Amazing how many people think they win in this system, innit?

The Writer said...

It's a dirty shame. Seriously. Why is it that the success of others makes so many feel inept? Well, whatever. Let the haters hate. All the more for us.

Anonymous said...

I'm reminded of a comment by Bill James regarding the lack of acceptance of sabrmetrics - advanced baseball statistics - by the baseball hierarchy.

"If we are doomed to be outsiders, then let us take this role and use it to our best advantage."

That's my conclusion about the WNBA. You don't make the WNBA successful (if it can be in such a constrictive American social system) by trying to market to people who are dead set against the WNBA succeeding for the same reasons that you've written so eloquently about. Logic isn't important to those people anyway; rational argument won't reach them.

Rather, you market the WNBA to people who are already outsiders, you make it an "outside thing", with a spirit, a drive, and a concept different from any of the other concepts currently existing in sports.
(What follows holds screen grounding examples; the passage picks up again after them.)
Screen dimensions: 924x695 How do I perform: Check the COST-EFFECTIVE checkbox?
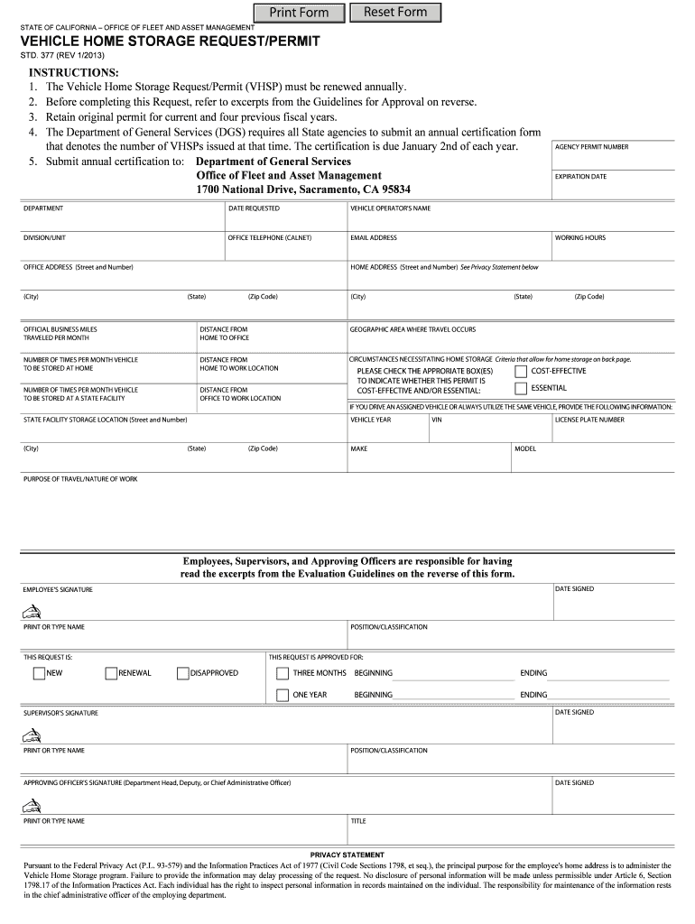521,372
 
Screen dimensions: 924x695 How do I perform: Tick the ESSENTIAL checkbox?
521,389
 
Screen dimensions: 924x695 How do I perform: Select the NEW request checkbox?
39,673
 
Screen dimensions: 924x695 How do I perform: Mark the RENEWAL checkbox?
111,673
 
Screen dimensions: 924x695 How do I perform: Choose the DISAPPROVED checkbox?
183,673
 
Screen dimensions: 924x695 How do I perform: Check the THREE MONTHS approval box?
283,673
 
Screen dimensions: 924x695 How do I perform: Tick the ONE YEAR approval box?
283,695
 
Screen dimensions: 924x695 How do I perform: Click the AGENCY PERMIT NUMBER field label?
591,147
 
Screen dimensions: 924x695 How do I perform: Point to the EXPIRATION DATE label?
580,177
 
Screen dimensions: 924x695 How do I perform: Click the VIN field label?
437,420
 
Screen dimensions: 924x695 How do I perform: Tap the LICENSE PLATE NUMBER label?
589,420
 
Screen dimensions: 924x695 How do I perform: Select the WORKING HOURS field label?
580,238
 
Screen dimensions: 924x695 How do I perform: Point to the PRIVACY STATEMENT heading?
347,855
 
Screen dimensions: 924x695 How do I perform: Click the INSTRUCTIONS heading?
74,72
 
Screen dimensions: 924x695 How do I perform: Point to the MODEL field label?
525,448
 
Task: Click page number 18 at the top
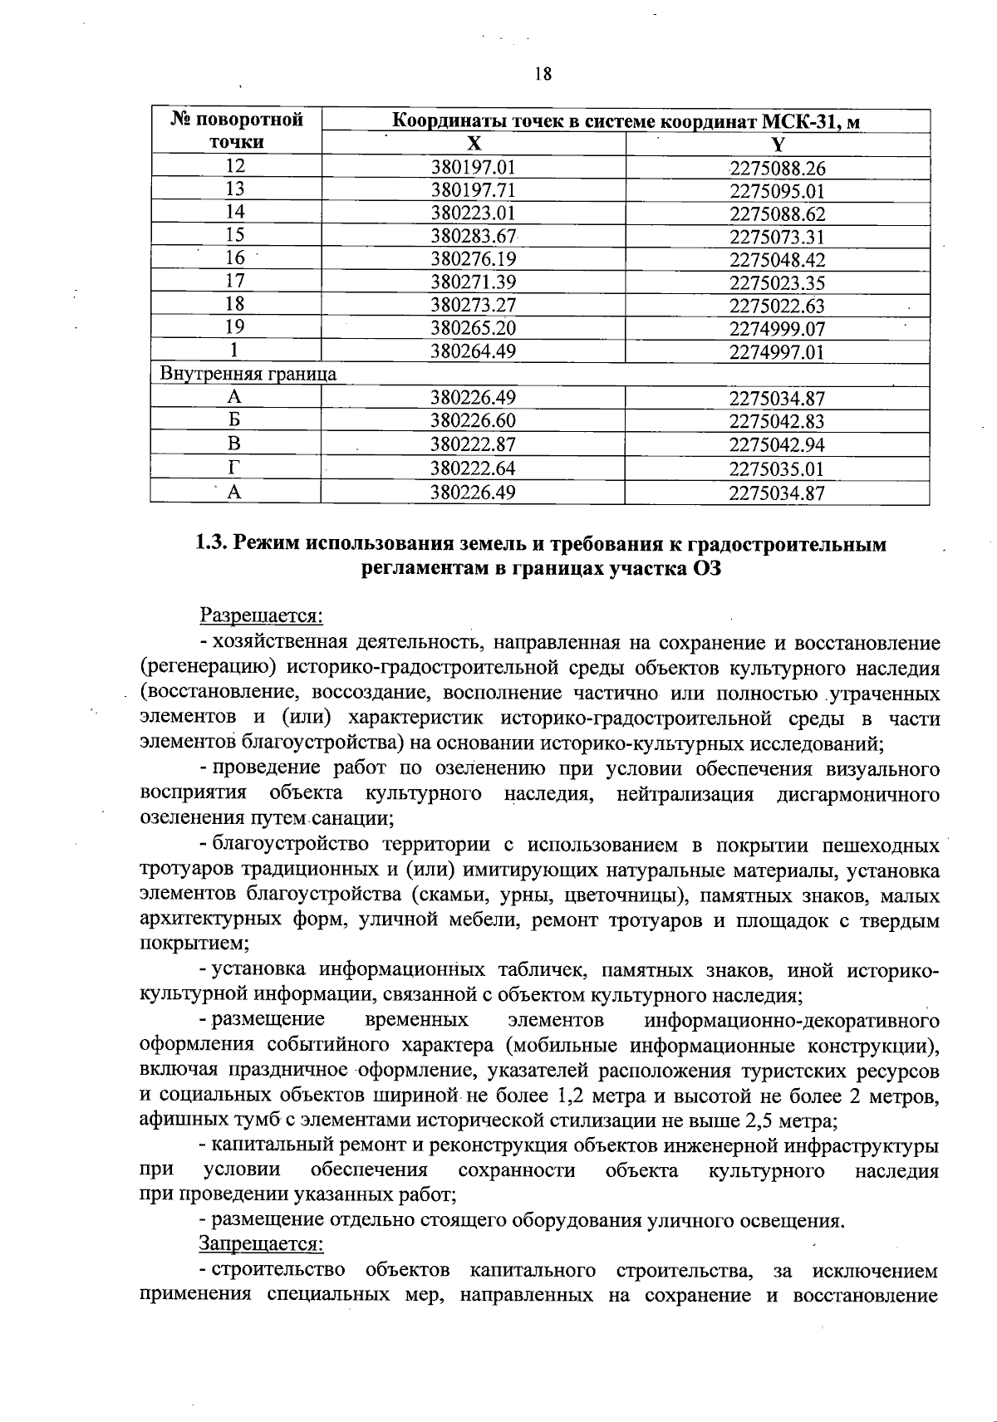(543, 74)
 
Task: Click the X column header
(473, 143)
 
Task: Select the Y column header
(777, 144)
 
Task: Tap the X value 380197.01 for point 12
(473, 167)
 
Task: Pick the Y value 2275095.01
(777, 191)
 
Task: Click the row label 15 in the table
(235, 236)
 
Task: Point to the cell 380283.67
(473, 236)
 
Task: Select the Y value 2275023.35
(777, 282)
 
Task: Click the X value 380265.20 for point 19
(473, 328)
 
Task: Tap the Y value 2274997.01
(777, 351)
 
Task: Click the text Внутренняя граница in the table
(248, 374)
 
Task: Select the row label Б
(235, 421)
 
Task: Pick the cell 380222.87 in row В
(473, 444)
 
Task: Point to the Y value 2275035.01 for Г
(777, 468)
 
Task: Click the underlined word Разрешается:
(260, 616)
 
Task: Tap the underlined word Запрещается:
(259, 1243)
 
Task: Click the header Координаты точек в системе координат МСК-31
(625, 121)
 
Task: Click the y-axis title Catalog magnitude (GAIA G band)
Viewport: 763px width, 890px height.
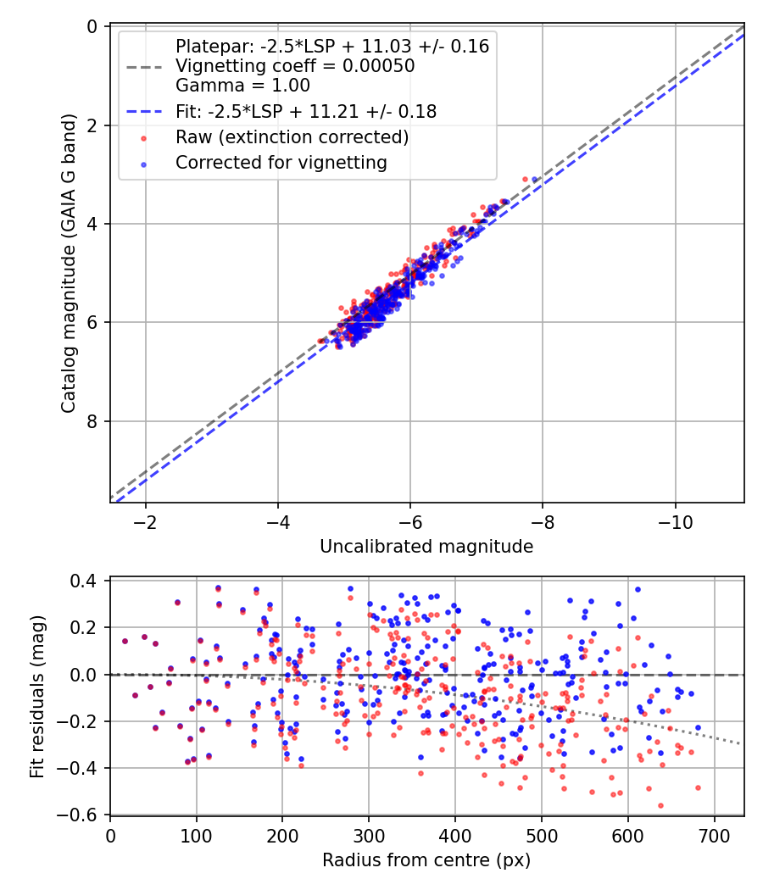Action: [69, 264]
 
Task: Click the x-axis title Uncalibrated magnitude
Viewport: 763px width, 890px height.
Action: [426, 547]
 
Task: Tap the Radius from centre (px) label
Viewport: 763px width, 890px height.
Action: [426, 860]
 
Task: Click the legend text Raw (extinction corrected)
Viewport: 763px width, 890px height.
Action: [292, 137]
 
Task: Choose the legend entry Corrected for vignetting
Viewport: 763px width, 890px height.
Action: [281, 163]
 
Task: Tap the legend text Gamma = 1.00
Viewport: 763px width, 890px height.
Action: [242, 85]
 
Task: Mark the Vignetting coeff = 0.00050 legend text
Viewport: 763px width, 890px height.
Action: [295, 66]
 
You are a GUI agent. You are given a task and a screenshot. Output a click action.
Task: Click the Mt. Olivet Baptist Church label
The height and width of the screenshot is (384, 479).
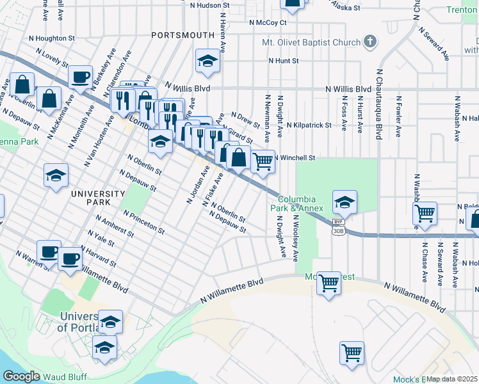(311, 43)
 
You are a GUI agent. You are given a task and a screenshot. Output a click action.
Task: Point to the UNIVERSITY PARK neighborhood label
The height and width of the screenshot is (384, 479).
(97, 198)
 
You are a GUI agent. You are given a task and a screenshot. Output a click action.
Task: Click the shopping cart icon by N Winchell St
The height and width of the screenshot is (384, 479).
(263, 162)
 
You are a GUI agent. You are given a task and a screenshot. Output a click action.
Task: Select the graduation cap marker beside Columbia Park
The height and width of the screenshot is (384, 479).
(345, 202)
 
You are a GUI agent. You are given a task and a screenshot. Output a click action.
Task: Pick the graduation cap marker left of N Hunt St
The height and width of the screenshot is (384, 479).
(207, 61)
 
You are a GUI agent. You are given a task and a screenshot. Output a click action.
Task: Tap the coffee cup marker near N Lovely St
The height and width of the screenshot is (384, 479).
(81, 77)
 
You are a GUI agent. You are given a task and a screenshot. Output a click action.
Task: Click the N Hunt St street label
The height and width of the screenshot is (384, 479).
(284, 61)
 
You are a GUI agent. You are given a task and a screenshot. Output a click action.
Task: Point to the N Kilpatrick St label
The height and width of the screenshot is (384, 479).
(309, 125)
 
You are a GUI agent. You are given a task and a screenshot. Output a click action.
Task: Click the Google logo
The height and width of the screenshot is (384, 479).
(21, 376)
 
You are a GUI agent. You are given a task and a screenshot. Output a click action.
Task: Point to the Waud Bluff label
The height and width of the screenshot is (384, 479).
(65, 377)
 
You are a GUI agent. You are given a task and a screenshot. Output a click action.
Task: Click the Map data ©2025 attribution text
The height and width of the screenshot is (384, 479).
(451, 379)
Let the Bill Simmonses and Norman Chads and Debbie Schlussels sing to the self selected choir. But also let the world know that there's a different sort of thing going on, a different choir that sings different music with a different rhythm. If you're the kind of person who wants to make the world sing the same old sad song its always sung, then we're not listening. And if you want to sing along with the WNBA well...grab a songbook. There's always a place in our choir.